==== Document extract

# Customize laptop website?



## r3drock3t88 (Jan 13, 2007)

Anyone know of a good website to customize a laptop? I've been to www.ibuypower.com and a few others but i'd like some other suggestions. I'd like the cost to be between 900 - 1200 dollars if at all possible.

The specs:

-Harddrive: 80gig 7200 rpm.
-RAM: 1 gig
-Processor: 1.8 to 2.0 intel core 2 duo.

Those are the main things I'm worried about, others would be a pretty decent video card.

Thank you all in advance!


----------



## r3drock3t88 (Jan 13, 2007)

Bump - ...


----------



## JohnWill (Oct 19, 2002)

Personally, I'd just cruise these sites each day until the right deal comes along. There are regular deals on laptops available. I got my HP DV9207US for $800 after rebate, it meets or exceeds those specifications and adds a lot more.

Deal News

Tech Bargains

More Stuff 4 Less


----------



## r3drock3t88 (Jan 13, 2007)

Hmm, is there a reason that the majority of harddrives for laptops are 5400rpm rather then the 7200? I'd prefer the 7200 but even customizing them on most sites its hard to get? Thanks for the reply by the way John, I appreciate it! I will be sure to check those sites out.


----------



## JohnWill (Oct 19, 2002)

If you really have the hots for a 7200 RPM drive, just replace the drive in the laptop. If you buy one of the ones I got, it's big but it has space for two hard disks.


----------



## Rich-M (May 3, 2006)

There really aren't a lot of 7200 rpm disks out there yet as this only really started last year. John is right as you can upgrade yourself for much less money than a maker will charge you anyway and the 7200 drives are not cheap. I just put an 80 gb in my Compaq 17" X6000 and struggled to beat $80 with shipping.


----------



## erick295 (Mar 27, 2005)

Every manufacturer lets you customize laptops. I would personally stick with Dell. Buying an off-brand laptop is a mistake.

7200rpm drives don't cost that much more, but they do use a lot more power.


----------



## snooker (Sep 22, 2002)

Hi ... This site might help , Or at least it will for tech help towards it

http://forum.notebookreview.com/

....


----------



## Rich-M (May 3, 2006)

Let me plug HP here and Compaq. if the only laptop made were Dell I would do without. 
Every one I have ever had was the slowest pc I have ever used, and wiping and loading at the start, only gave fleeting recovery.

========
==== Data rows

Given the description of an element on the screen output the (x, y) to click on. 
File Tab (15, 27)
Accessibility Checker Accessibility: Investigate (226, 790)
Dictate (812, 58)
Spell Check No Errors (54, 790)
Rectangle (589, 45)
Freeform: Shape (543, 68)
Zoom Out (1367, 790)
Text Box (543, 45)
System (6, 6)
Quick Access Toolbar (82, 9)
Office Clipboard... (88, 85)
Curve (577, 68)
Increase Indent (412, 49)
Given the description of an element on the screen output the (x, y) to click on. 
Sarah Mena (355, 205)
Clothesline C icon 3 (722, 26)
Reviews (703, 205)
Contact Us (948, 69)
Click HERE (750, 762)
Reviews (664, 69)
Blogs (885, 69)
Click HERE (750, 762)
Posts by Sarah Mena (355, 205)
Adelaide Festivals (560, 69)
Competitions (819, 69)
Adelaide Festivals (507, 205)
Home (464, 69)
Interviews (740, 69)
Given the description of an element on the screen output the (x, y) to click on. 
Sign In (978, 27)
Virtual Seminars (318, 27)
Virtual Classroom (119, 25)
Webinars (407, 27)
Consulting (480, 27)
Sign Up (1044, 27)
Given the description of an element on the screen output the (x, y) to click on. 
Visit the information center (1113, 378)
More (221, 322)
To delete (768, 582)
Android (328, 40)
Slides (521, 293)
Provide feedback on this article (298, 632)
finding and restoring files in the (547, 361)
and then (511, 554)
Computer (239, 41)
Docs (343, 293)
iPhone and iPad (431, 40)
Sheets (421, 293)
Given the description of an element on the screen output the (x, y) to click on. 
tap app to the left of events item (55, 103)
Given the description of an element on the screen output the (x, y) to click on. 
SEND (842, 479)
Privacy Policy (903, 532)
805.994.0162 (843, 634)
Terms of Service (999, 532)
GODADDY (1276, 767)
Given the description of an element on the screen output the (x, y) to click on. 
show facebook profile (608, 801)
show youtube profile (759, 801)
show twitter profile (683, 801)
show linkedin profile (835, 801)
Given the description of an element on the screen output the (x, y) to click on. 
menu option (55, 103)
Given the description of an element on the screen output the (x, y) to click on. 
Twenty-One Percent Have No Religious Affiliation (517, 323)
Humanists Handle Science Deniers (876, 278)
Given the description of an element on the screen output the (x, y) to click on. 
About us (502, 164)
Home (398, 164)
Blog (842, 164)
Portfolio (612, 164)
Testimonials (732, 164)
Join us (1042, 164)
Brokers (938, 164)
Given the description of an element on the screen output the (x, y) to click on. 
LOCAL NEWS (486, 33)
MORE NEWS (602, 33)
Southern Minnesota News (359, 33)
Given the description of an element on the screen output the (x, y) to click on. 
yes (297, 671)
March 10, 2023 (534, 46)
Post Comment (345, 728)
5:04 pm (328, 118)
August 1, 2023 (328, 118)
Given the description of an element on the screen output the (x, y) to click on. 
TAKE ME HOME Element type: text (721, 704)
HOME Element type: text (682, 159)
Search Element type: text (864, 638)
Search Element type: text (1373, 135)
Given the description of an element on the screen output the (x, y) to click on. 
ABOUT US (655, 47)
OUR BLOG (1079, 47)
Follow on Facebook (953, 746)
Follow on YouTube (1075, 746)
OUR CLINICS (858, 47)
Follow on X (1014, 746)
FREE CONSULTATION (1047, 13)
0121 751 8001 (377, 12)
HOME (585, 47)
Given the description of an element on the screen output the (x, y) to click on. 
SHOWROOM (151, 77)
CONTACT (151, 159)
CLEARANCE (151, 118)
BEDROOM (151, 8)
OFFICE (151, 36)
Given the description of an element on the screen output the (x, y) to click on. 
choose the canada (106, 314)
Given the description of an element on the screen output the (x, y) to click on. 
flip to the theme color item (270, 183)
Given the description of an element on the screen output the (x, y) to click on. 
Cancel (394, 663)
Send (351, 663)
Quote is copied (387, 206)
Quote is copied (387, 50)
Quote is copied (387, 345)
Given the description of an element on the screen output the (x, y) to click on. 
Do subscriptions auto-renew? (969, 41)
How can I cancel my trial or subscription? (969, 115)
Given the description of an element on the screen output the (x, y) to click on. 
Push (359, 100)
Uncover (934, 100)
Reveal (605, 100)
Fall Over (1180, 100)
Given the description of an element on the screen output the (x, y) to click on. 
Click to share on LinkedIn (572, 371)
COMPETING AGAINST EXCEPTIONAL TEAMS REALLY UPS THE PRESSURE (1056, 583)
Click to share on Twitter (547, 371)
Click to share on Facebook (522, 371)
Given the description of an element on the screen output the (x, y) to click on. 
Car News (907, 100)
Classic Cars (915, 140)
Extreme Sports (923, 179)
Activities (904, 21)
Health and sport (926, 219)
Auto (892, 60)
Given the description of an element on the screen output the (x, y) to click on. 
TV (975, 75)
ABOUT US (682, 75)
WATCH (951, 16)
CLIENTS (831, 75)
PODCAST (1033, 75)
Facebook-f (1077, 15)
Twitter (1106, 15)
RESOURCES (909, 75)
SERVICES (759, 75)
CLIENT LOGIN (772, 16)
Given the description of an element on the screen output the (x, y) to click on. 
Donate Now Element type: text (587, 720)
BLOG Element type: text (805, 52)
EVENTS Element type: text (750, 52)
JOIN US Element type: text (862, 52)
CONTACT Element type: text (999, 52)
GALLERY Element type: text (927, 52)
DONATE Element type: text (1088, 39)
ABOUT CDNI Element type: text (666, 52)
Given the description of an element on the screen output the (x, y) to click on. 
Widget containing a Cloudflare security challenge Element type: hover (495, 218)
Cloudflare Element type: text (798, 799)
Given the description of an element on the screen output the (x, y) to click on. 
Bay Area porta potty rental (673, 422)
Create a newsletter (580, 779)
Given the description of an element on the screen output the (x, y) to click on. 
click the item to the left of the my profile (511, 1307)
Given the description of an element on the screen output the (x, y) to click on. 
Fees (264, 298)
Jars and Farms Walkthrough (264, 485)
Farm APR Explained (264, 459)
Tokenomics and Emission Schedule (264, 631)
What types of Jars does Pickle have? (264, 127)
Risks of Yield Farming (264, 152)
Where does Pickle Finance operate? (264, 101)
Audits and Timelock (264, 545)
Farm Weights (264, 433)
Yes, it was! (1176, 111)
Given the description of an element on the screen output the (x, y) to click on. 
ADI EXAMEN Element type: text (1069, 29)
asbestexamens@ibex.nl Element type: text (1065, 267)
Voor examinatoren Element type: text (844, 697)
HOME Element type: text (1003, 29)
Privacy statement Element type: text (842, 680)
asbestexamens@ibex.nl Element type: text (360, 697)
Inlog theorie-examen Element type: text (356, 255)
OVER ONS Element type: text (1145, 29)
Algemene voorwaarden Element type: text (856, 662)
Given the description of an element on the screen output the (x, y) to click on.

========

### Given task 1
Name every deal website that JohnWill recommends in the laptop forum thread.
### Given task 2
In the laptop forum thread, how much did JohnWill pay for his HP DV9207US?
### Given task 3
Reproduce the laptop forum thread from "Hi ... This" up to and including "would do without.".
The listing is separate material with no connection to the laptop forum thread.

### Expected answer 1
Deal News, Tech Bargains, More Stuff 4 Less

### Expected answer 2
He paid $800 after rebate.

### Expected answer 3
Hi ... This site might help , Or at least it will for tech help towards it

http://forum.notebookreview.com/

....


----------



## Rich-M (May 3, 2006)

Let me plug HP here and Compaq. if the only laptop made were Dell I would do without.